__Enunciado__:
Escreva a continuação do trecho sobre o primeiro treino e os primeiros anos do futebol do Flamengo, começando logo depois da última frase apresentada.

__Trecho de texto__:
As batidas são secas, surdas, duras. Compassadamente, um tropel de pés pesadamente cobertos por botinas de aspecto militar faz reverberar um ruído marcial, que ribomba vibrando o pavimento da avenida que ladeia a Praia do Flamengo. Assustada e intrigada, a cidade abre portas e janelas para conhecer e repercutir o estranho som.
É uma marcha, mas não são soldados. Um grupo razoável, coisa de quinze, vinte. Estão saindo do casarão do Nestor, lá do 22. Trazem uma bola nas mãos. Estão uniformizados, mas não é dia de jogo. Andam organizados, mas não formam fila. A rigor, apenas o soturno troar dos cascos no chão remete à caserna. Estão bem humorados, receptivos, conversam. Aceitam a abordagem de desconhecidos, que vão se deixando acompanhar pelo inusitado cortejo. E logo crianças, jovens e curiosos resolvem fazer parte da procissão. Seu destino é a Praça do Russel, onde há um campinho de chão batido.

É o primeiro treino da história do Flamengo.

Desde que conseguiu emplacar a criação do Departamento de Esportes Terrestres, o grupo liderado por Alberto Borgerth rapidamente tomou ciência de que não teria vida fácil. O Flamengo, apesar de já ostentar farto e amplo currículo de vitórias e conquistas no remo, está longe de ser uma agremiação rica e estruturada. Seu único patrimônio se resume ao casarão de Nestor de Barros, um de seus fundadores, e aos barcos com que compete nas regatas. Assim, a diretoria flamenga, ao ceder aos apelos de Borgerth, impôs algumas condições e ressalvas, sendo uma das quais a completa impossibilidade de adquirir e construir um campo de treinos ou mesmo um estádio. A turma do futebol teria que se virar.

Nesse contexto, é importante a manutenção da excelente relação mantida entre o Flamengo e o Fluminense, clubes que desenvolvem desde sua fundação uma interessante afinidade, uma cumplicidade que vai muito além do mero compartilhamento de atletas (vários futebolistas das Laranjeiras remavam no Flamengo). Emblemático é o caso de Virgílio Leite, um dos fundadores do Fluminense, que chega a acumular os cargos de Presidente do Flamengo e Diretor de Esportes do tricolor. Outros nomes constroem carreiras simultâneas na história dos dois clubes, como o goleiro tricolor Francis Walter, que chega a dirigir o rubro-negro. Nem mesmo a debandada dos campeões de 1911 abala a ótima relação entre a dupla Fla-Flu. Ao contrário, os jogadores dissidentes já eram tidos como inconvenientes pela diretoria tricolor, que aceita de bom grado seu acolhimento por um clube irmão. Ademais, Borgerth seguirá tendo bom trânsito nas Laranjeiras, sendo inclusive alvo de diversas homenagens futuras, patrocinadas pelo Fluminense.
E a cooperação seguirá. Em um primeiro momento, o Flamengo conseguirá mandar seus jogos nas Laranjeiras, após acordo costurado com o tricolor. Alguns anos mais tarde, a família Guinle, intimamente ligada à vida do Fluminense (são sócios e dirigentes atuantes) arrendará ao Flamengo o Estádio da Rua Paissandu, que se tornará a primeira sede do rubro-negro.

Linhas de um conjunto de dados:

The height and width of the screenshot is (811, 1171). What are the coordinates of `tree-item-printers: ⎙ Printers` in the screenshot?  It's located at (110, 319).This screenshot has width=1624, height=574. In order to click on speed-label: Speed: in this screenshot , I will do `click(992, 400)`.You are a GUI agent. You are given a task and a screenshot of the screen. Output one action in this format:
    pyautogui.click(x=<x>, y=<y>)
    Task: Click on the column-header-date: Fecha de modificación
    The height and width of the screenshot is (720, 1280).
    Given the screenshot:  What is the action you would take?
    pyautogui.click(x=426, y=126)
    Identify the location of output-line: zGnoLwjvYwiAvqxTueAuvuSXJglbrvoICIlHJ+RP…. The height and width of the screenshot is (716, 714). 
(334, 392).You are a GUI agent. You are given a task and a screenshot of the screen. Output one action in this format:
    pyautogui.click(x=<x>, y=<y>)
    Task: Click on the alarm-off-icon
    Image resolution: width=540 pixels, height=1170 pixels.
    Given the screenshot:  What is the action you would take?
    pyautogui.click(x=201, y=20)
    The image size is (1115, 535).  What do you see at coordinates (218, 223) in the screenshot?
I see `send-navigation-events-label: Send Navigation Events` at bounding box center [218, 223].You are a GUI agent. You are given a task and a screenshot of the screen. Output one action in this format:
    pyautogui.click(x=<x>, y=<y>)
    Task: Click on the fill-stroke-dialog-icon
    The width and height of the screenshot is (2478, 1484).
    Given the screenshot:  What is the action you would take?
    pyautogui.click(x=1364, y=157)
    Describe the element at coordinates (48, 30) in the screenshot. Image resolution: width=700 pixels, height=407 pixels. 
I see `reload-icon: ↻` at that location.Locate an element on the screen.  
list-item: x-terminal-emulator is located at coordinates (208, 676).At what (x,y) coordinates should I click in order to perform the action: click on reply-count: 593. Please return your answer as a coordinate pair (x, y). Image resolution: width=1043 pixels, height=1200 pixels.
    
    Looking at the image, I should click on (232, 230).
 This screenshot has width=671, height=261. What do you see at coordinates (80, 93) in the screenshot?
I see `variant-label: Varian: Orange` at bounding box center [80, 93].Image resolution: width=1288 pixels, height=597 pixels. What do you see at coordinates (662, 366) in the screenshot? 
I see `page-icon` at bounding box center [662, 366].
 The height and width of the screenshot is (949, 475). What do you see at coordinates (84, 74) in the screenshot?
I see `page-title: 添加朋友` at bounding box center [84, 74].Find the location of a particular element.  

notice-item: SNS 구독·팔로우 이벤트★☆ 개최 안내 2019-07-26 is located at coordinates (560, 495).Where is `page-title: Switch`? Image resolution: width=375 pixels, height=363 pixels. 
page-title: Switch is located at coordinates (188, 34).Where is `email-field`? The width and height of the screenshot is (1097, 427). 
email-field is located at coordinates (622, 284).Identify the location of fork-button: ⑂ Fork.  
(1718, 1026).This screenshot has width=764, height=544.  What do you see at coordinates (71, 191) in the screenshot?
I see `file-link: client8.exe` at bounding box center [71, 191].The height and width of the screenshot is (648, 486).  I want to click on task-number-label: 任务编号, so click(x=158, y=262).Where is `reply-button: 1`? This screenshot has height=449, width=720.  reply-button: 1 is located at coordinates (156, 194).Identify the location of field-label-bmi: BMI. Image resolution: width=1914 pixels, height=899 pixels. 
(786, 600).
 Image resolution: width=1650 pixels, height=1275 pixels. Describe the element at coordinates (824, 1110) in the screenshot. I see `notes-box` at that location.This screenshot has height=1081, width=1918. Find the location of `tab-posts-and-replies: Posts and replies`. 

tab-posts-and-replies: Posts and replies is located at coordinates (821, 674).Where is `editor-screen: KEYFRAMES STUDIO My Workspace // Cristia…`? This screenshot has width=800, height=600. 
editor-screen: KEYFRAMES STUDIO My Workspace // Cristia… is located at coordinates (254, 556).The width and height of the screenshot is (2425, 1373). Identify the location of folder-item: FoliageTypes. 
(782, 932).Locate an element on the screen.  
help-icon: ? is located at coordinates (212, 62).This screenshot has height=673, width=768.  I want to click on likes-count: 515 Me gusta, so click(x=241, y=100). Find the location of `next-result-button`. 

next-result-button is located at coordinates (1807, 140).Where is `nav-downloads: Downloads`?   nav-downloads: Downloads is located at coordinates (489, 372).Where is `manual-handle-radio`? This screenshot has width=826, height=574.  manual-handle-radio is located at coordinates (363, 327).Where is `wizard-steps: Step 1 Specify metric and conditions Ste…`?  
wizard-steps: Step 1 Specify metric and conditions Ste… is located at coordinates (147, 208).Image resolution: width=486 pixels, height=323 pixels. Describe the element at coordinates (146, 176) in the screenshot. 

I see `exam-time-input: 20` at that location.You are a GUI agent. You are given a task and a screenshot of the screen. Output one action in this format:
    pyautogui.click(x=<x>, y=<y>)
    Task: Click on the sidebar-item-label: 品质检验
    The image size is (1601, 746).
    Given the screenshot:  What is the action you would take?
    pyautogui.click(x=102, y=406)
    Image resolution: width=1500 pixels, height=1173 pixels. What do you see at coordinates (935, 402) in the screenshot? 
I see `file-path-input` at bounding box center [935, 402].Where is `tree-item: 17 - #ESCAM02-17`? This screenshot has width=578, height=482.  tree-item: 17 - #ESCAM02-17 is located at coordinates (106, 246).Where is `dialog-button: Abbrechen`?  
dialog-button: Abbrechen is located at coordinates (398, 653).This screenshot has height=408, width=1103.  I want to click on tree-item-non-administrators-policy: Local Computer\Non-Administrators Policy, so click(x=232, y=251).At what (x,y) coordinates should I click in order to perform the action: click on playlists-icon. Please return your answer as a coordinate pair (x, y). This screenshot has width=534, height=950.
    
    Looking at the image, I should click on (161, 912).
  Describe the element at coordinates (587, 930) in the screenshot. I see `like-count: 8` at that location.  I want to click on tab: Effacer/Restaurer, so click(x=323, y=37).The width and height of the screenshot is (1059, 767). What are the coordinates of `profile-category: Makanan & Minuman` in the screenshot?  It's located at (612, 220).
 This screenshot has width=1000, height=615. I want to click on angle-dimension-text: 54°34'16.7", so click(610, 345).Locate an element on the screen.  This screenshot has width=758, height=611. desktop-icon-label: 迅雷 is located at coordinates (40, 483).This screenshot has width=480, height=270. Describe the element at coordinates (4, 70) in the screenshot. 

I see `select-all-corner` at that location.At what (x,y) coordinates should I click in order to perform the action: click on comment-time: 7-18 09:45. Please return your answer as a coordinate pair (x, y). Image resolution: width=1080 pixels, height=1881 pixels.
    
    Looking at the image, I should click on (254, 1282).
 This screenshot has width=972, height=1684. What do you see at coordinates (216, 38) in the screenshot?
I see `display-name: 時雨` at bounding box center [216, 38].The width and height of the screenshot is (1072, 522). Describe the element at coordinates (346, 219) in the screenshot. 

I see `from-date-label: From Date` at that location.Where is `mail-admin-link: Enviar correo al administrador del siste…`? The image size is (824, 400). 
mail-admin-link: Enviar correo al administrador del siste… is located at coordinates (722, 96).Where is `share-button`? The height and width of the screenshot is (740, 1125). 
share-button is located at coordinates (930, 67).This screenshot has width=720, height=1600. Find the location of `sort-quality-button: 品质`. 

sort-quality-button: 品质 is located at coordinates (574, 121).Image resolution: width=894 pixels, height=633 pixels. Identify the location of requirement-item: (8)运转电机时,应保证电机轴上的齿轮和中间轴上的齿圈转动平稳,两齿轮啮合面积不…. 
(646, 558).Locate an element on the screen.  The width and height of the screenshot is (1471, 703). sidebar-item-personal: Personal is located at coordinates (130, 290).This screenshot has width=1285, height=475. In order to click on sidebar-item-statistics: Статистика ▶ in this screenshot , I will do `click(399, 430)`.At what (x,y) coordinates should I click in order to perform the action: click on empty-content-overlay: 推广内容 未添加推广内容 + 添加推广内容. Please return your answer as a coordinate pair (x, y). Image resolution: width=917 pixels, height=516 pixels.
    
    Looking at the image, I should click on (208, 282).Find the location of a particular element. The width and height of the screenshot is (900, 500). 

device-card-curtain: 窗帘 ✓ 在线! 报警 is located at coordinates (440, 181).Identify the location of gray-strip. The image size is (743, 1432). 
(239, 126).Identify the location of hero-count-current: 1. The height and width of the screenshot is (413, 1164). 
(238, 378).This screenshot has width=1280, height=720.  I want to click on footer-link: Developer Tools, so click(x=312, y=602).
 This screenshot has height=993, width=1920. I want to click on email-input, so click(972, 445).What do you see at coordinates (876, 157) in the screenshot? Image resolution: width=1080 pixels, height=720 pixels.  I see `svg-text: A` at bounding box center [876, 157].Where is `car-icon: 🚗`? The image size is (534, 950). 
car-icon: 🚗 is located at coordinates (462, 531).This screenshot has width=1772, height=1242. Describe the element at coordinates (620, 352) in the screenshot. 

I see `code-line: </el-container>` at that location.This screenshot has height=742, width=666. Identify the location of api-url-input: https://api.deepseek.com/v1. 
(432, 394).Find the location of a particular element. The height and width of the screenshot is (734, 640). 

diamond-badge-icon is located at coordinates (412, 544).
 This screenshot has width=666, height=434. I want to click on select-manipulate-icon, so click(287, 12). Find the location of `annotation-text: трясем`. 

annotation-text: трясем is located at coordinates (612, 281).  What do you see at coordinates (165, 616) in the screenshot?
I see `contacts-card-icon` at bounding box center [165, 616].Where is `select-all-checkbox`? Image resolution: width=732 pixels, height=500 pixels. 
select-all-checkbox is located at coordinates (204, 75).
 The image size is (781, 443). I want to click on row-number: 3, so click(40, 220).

__Resposta do exercício__:
Não, Flamengo e Fluminense não desenvolvem qualquer resquício de rivalidade. O tricolor ostenta pesada rixa com o Botafogo, com quem divide as atenções e títulos dos primeiros anos de um futebol nascente. O Flamengo já desenvolve viva e intensa relação de confronto com o Vasco da Gama, clube contra quem trava acirradas batalhas nas águas da Guanabara. Fla e Flu inclusive irão se alinhar mais tarde, na transição do amadorismo para o profissionalismo, e justamente após o advento do futebol profissional a rivalidade irá enfim florescer com toda a sua força, especialmente no final da década de 1930 e início dos anos 1940, quando a dupla dividirá, em caráter exclusivo, todos os títulos expressivos em disputa na cidade.

Enfim, Flamengo e Fluminense são irmãos. Mas o Flamengo é diferente.

O Flamengo do remo é o Flamengo dos rapazes do 22, da República Paz e Amor que escandaliza a vizinhança com seu comportamento boêmio, é o Flamengo que comemora seus títulos nas regatas com festanças onde rapazes sentam e pulam sobre barris de madeira, onde escorre farto e denso o chope que é servido a qualquer interessado, é o Flamengo do casarão do Nestor, aberto a quem quiser entrar e sair, é o Flamengo do reco-reco e da bagunça organizada. É o Flamengo, o mais carioca dos clubes.

Os rapazes do futebol não demoram a perceber a mudança de ares (a rigor, já a conhecem). Não mais os salões emplumados e perfumadinhos das Laranjeiras. Não mais a elegância e o formalismo anglófilo do Fluminense, não mais os suntuosos e lautos jantares e bailes. Não mais os treinos fechados e silenciosos. O improviso, a irreverência, a alegria, o jeito festeiro agora irão dar o tom. Empolgados, os ex-tricolores atletas abraçam a nova casa com entusiasmo. Agora, são Flamengo. E acima de tudo, jovens.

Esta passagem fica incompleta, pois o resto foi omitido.